Seguro que has oído hablar del crowdfunding en más de una ocasión: esa forma de financiación colectiva en la que un grupo de personas apoyan económicamente un proyecto para que éste se lleve a cabo. Del inglés crowd (multitud) y funding (financiación), es también conocido como micromecenazgo, y en el sector inmobiliario está ganando terreno a pasos agigantados como alternativa a los bancos. Pero, ¿cómo funciona exactamente? Te lo contamos en este artículo.

Crowdfunding inmobiliario: un sector en auge

El crowdfunding en el sector inmobiliario es relativamente reciente en España; sin ir más lejos, en el Informe Anual de 2017 de Universo Crowdfunding se muestra cómo, mientras que otras modalidades tenían ya un recorrido de cinco años, el crowdfunding inmobiliario acababa de arrancar (existen datos desde 2016). A pesar de ello, y desde el primer momento, supone una de las categorías mayoritarias en el crowdfunding en España. En 2017 supuso el 22,77% de la recaudación total por crowdfunding en España, llegando a reunir más de 23 millones de euros, un 21% más de lo que había recaudado en 2016.

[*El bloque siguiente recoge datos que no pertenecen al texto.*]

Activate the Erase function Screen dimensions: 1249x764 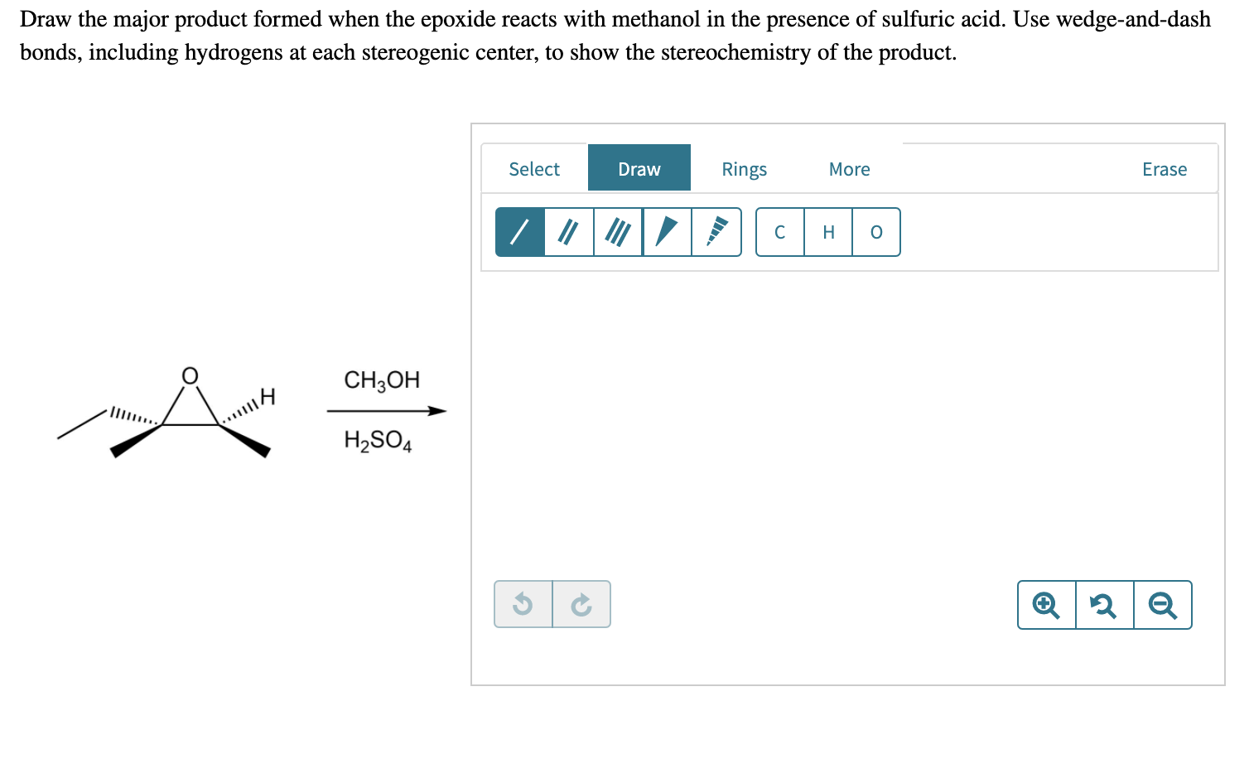point(1165,168)
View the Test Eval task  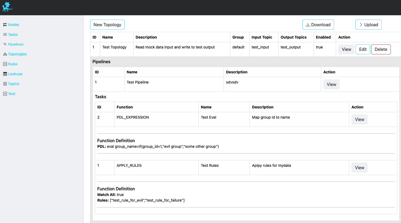pyautogui.click(x=359, y=119)
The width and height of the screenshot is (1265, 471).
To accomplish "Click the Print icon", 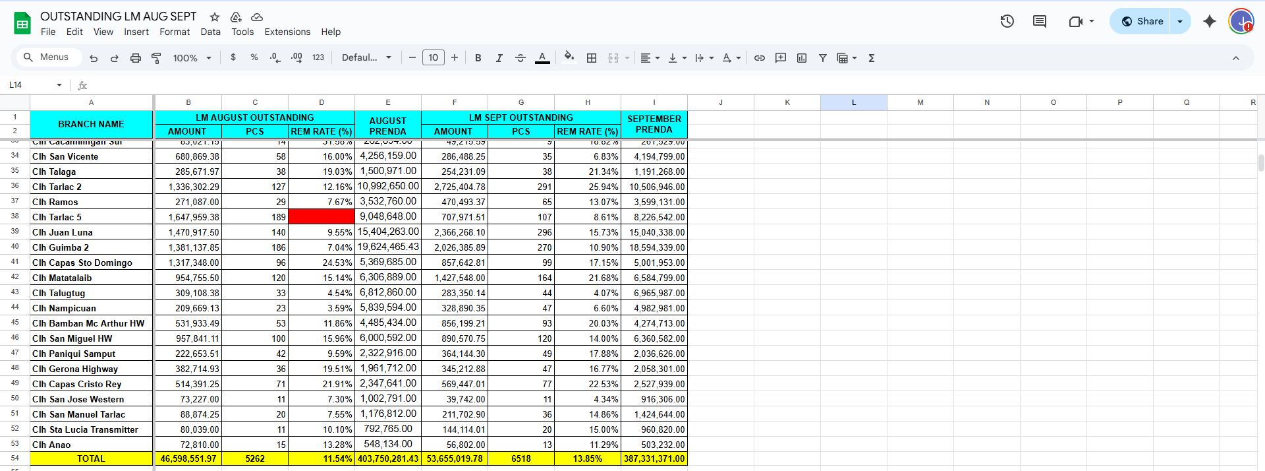I will (x=135, y=58).

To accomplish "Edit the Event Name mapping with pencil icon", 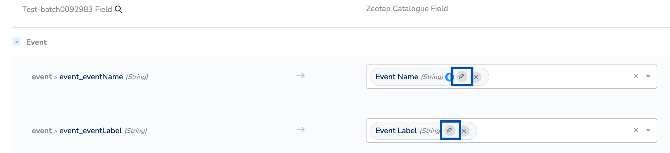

En el crowdfunding inmobiliario intervienen dos partes: los inversores y las promotoras. Los primeros, a través de plataformas online como Housers, con base en España, Crowdestate o Property Partner, realizan inversiones para proyectos de edificios, locales, oficinas o viviendas para su venta o alquiler. Una de las características principales del micromecenazgo es que estos inversores no necesitan realizar grandes aportes de dinero, sino que puede tratarse de pequeños particulares. En algunas de estas plataformas el mínimo de inversión son 50 €.

Ventajas para el inversor

  • Al alcance de todos. La irrupción del crowdfunding inmobiliario ha acercado la posibilidad de invertir en real estate a particulares y pequeños inversores.
  • Diversificación de la inversión. A diferencia del tipo de inversión que se hace tradicionalmente, a través de estas plataformas de crowdfunding inmobiliario cada persona puede invertir en varios proyectos, en la búsqueda por un mayor rendimiento global.
  • Gestión a cargo de profesionales del sector. No es necesario ser un experto en el sector ni implicarse más allá del aporte económico. Todos los movimientos son gestionados por las plataformas online y las promotoras inmobiliarias.
  • Resultados a corto plazo. Por lo general, el tiempo de espera del retorno de la rentabilidad es más corto que en las inversiones tradicionales.

Ventajas para las promotoras inmobiliarias

  • Alternativa al modelo bancario. Se trata de una de las principales ventajas del crowdfunding inmobiliario de cara a las promotoras. Las plataformas de micromecenazgo son más flexibles y más rápidas a la hora de obtener crédito, y, por otro lado, ambos modelos son complementarios. Esto significa que el capital total que necesita una promotora para sacar adelante un proyecto puede provenir tanto de campañas de crowdfunding como de préstamos bancarios, especialmente en las últimas fases.
  • Estrategia de marketing: mayor visibilidad. El marketing es una de las piezas clave de las promotoras inmobiliarias. Cuanta más visibilidad ganan, más facilidades van a tener a la hora de financiar sus proyectos y de conseguir clientes. Lanzar una campaña de crowdfunding es en sí mismo una estrategia de comunicación: además del interés propio que pueda generar, los canales a través de los cuales puede anunciarse una promotora aumentan.
El popular Monopoly.

El popular Monopoly.

En apenas dos años de recorrido, las plataformas de crowdfunding en España empiezan a entenderse como una alternativa real a los métodos tradicionales de financiación. Si la tendencia al alza se mantiene, van a influir de forma muy activa en la inversión inmobiliaria y el sector al completo.